Depois ela ficou abandonada, o projetor estragou, a fonte deixou de ter água, passou a dormir ali uma família que tinha ido parar na rua. Toda noite, sobre os corpos envoltos em cobertores, na tralha toda, no carrinho de supermercado apocalíptico, iam sendo projetados os poemas, que ficaram um tanto ilegíveis, eram lidos aos pedaços. Sem querer, a Biblioteca Nacional conseguira criar a obra de arte contemporânea mais significativa dos últimos anos.

Eu via essa cena todas as noites, ao voltar para casa. E uma noite sonhei que o que se projetava ali era o meu home banking, o saldo da minha conta, as minhas finanças, senhas, débitos e créditos e transferências. Então eu corria para casa para desligar o meu computador, mas nunca chegava. Lembro de ter acordado com a sensação de intimidade violada e culpa. Uma culpa gigante. O meu dinheiro projetado como um sonho em cima daquela gente sem teto.
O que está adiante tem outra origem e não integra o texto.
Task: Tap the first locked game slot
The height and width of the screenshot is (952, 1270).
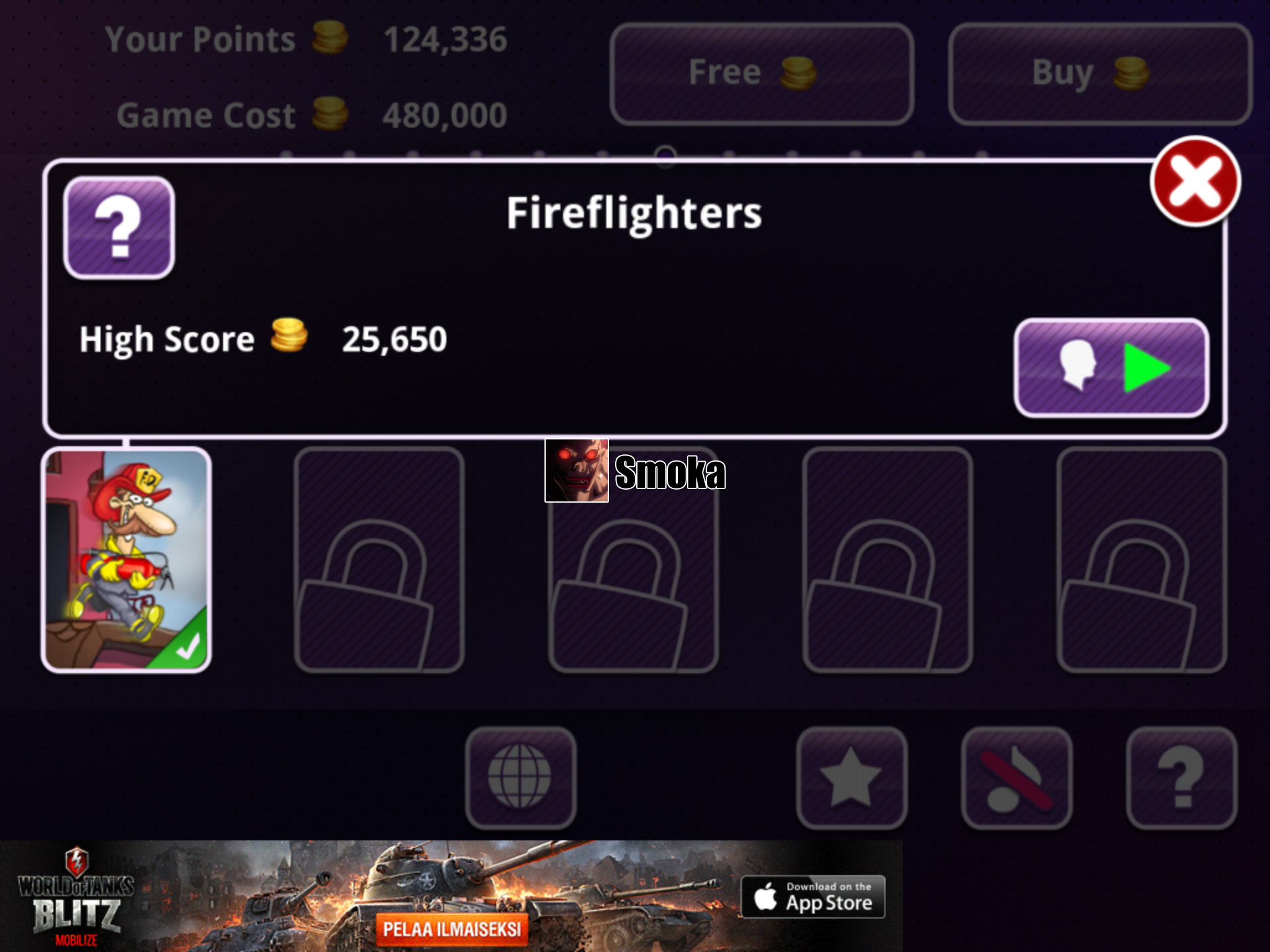Action: 379,560

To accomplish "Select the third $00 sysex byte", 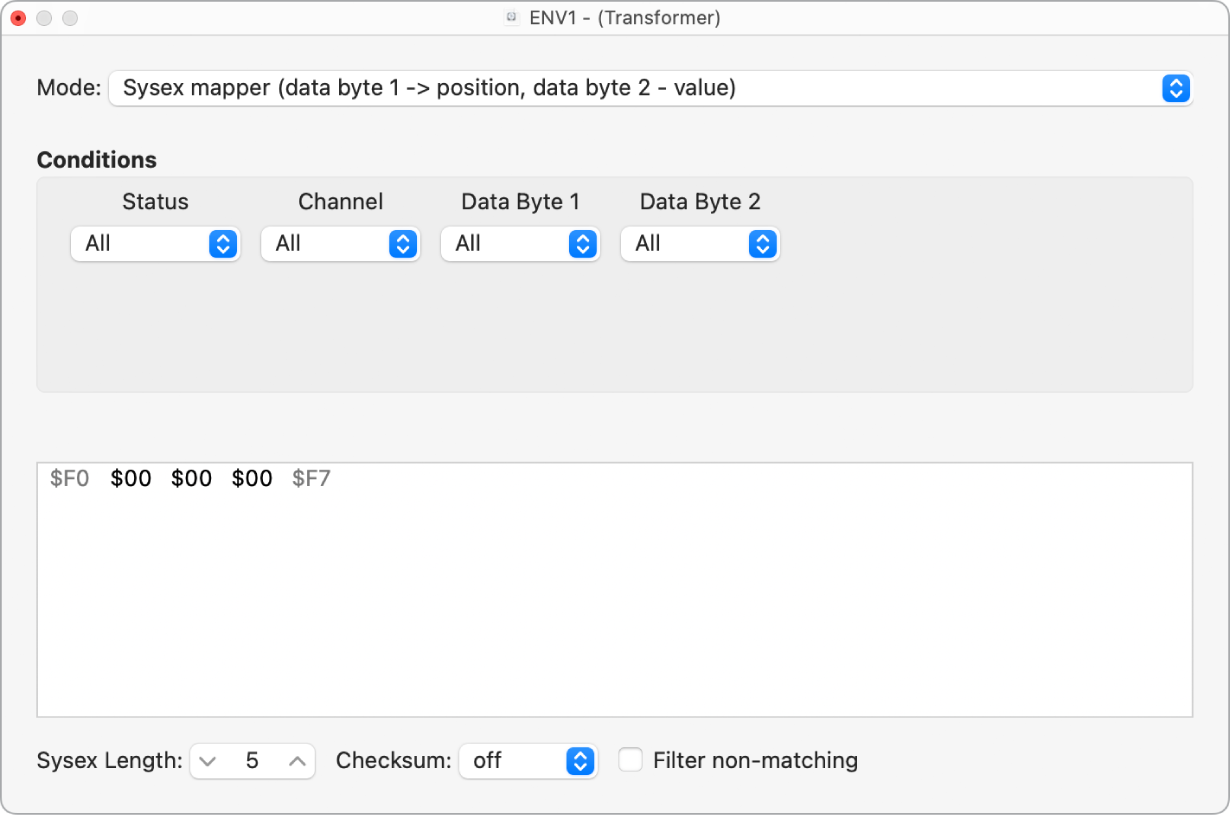I will point(252,479).
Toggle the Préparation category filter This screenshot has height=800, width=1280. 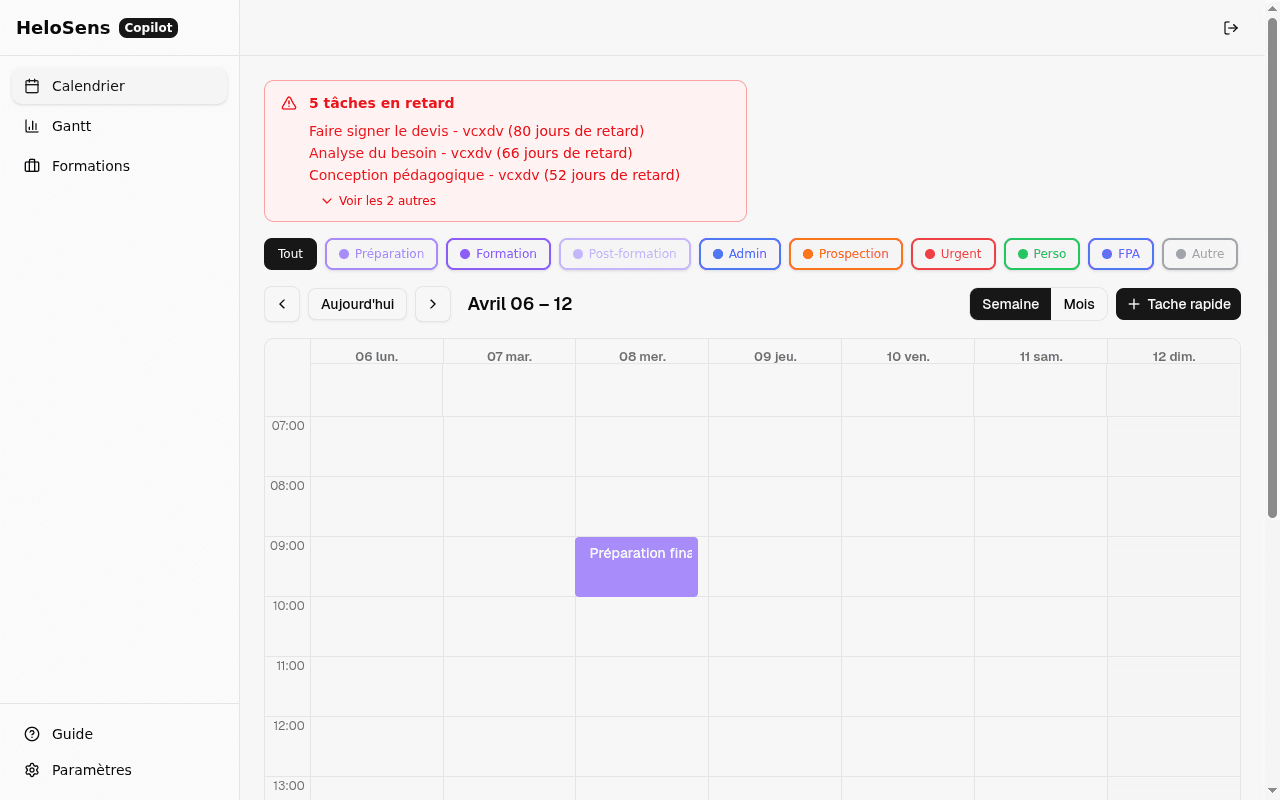pos(381,254)
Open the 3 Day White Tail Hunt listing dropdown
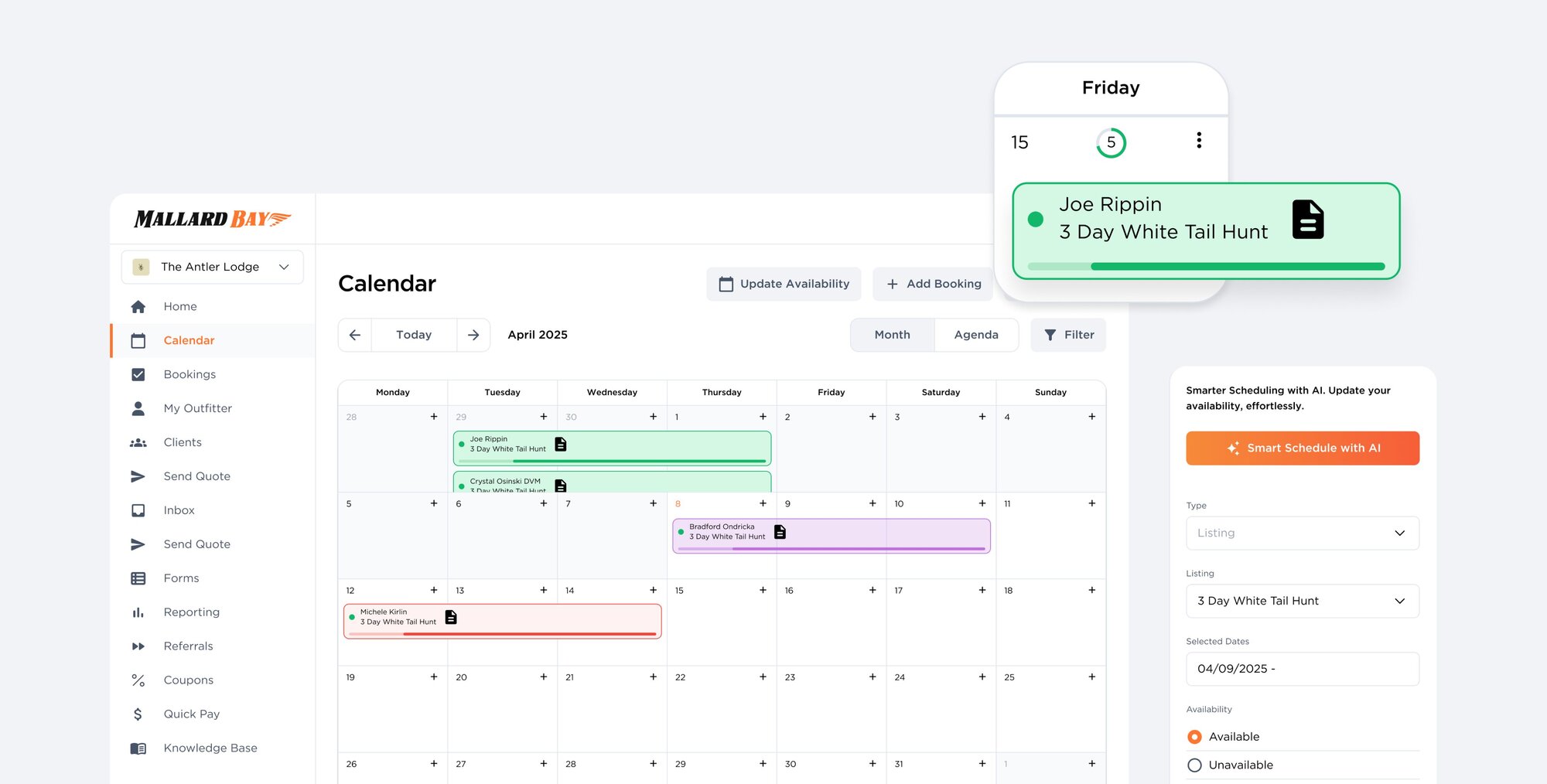 click(1302, 601)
Mas o que aconteceu ontem foi pior. Por que foi real e tenho medo de que venha à tona. Eu gostaria de explicar aos meus alunos, pedir a eles que não façam isso circular. Não sei o que fazer. Alguém vai dizer que não foi grave, mas foi horrível. Por alguns segundos, na aula via Zoom para os alunos do ensino médio, compartilhei a tela do meu Instagram para lhes mostrar um pintor, e cometi o erro de usar o buscador. Na hora em que fiz clique no ícone da pequena lupa, soube que estava perdido.

Queria lhes mostrar algo de Basquiat que eu tinha visto dias antes. Em geral eu não improviso; tenho tudo preparado, mas alguém mencionou alguma coisa sobre grafite e eu quis dar uma de moderninho e me ferrei. Vou mostrar a vocês o que fazia um grande pintor dos Estados Unidos, eu disse.

Ao abrir o meu buscador do Instagram, apareceu uma cascata de fotos de mulheres voluptuosas, quase nuas, de fio-dental. E se ouviu uma gargalhada. Perdão, perdão, eu disse, e não sabia se interrompia o compartilhamento de tela ou buscava rápido o que queria. Fiquei com a segunda opção, e isso levou mais tempo, porque escrevi Basquiat errado, escrevi com k. Ali apareceram closes de decotes, moças de peitões, bundas monumentais.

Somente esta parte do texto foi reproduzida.